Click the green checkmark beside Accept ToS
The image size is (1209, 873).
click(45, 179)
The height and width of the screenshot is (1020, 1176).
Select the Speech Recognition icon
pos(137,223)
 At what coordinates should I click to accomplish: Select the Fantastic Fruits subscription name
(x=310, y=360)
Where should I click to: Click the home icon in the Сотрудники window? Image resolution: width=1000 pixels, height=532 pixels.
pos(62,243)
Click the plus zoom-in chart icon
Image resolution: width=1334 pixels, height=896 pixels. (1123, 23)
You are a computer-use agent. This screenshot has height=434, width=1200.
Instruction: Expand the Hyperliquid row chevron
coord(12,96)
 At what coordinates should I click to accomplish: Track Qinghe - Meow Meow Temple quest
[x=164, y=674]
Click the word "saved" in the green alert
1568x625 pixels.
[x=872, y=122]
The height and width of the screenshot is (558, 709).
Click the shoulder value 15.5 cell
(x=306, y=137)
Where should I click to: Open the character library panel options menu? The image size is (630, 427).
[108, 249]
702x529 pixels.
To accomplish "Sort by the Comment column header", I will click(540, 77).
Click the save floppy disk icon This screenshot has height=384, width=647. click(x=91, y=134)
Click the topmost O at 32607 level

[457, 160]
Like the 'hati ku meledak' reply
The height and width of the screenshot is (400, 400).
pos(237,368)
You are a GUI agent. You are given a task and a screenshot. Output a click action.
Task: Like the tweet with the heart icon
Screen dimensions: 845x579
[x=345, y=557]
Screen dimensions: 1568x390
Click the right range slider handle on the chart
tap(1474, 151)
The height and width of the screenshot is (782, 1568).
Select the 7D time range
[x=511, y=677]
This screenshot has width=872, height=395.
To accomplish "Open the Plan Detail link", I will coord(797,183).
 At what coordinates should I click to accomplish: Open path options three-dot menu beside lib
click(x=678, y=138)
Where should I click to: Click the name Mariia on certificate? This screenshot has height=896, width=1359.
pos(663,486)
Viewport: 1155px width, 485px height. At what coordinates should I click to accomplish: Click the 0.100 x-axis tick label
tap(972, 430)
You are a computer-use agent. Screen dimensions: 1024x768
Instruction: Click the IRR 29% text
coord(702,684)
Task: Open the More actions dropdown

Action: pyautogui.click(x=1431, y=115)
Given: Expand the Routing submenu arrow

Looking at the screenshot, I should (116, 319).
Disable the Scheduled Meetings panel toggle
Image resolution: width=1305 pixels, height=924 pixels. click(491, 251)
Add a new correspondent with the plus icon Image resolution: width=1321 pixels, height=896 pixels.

........

• [Instruction]: Rewrite every line of the items above as a numbered list, skipping any blank lines.

• [Output]:
1. Click the green checkmark beside Accept ToS
2. The image size is (1209, 873).
3. click(45, 179)
4. The height and width of the screenshot is (1020, 1176).
5. Select the Speech Recognition icon
6. pos(137,223)
7.  At what coordinates should I click to accomplish: Select the Fantastic Fruits subscription name
8. (x=310, y=360)
9. Where should I click to: Click the home icon in the Сотрудники window? Image resolution: width=1000 pixels, height=532 pixels.
10. pos(62,243)
11. Click the plus zoom-in chart icon
12. Image resolution: width=1334 pixels, height=896 pixels. (1123, 23)
13. You are a computer-use agent. This screenshot has height=434, width=1200.
14. Instruction: Expand the Hyperliquid row chevron
15. coord(12,96)
16.  At what coordinates should I click to accomplish: Track Qinghe - Meow Meow Temple quest
17. [x=164, y=674]
18. Click the word "saved" in the green alert
19. 1568x625 pixels.
20. [x=872, y=122]
21. The height and width of the screenshot is (558, 709).
22. Click the shoulder value 15.5 cell
23. (x=306, y=137)
24. Where should I click to: Open the character library panel options menu? The image size is (630, 427).
25. [108, 249]
26. 702x529 pixels.
27. To accomplish "Sort by the Comment column header", I will click(540, 77).
28. Click the save floppy disk icon This screenshot has height=384, width=647. click(x=91, y=134)
29. Click the topmost O at 32607 level
30. [457, 160]
31. Like the 'hati ku meledak' reply
32. The height and width of the screenshot is (400, 400).
33. pos(237,368)
34. You are a GUI agent. You are given a task and a screenshot. Output a click action.
35. Task: Like the tweet with the heart icon
36. Screen dimensions: 845x579
37. [x=345, y=557]
38. Screen dimensions: 1568x390
39. Click the right range slider handle on the chart
40. tap(1474, 151)
41. The height and width of the screenshot is (782, 1568).
42. Select the 7D time range
43. [x=511, y=677]
44. This screenshot has width=872, height=395.
45. To accomplish "Open the Plan Detail link", I will coord(797,183).
46.  At what coordinates should I click to accomplish: Open path options three-dot menu beside lib
47. click(x=678, y=138)
48. Where should I click to: Click the name Mariia on certificate? This screenshot has height=896, width=1359.
49. pos(663,486)
50. Viewport: 1155px width, 485px height. At what coordinates should I click to accomplish: Click the 0.100 x-axis tick label
51. tap(972, 430)
52. You are a computer-use agent. Screen dimensions: 1024x768
53. Instruction: Click the IRR 29% text
54. coord(702,684)
55. Task: Open the More actions dropdown
56. Action: pyautogui.click(x=1431, y=115)
57. Given: Expand the Routing submenu arrow
58. Looking at the screenshot, I should (116, 319).
59. Disable the Scheduled Meetings panel toggle
60. Image resolution: width=1305 pixels, height=924 pixels. click(491, 251)
61. Add a new correspondent with the plus icon Image resolution: width=1321 pixels, height=896 pixels.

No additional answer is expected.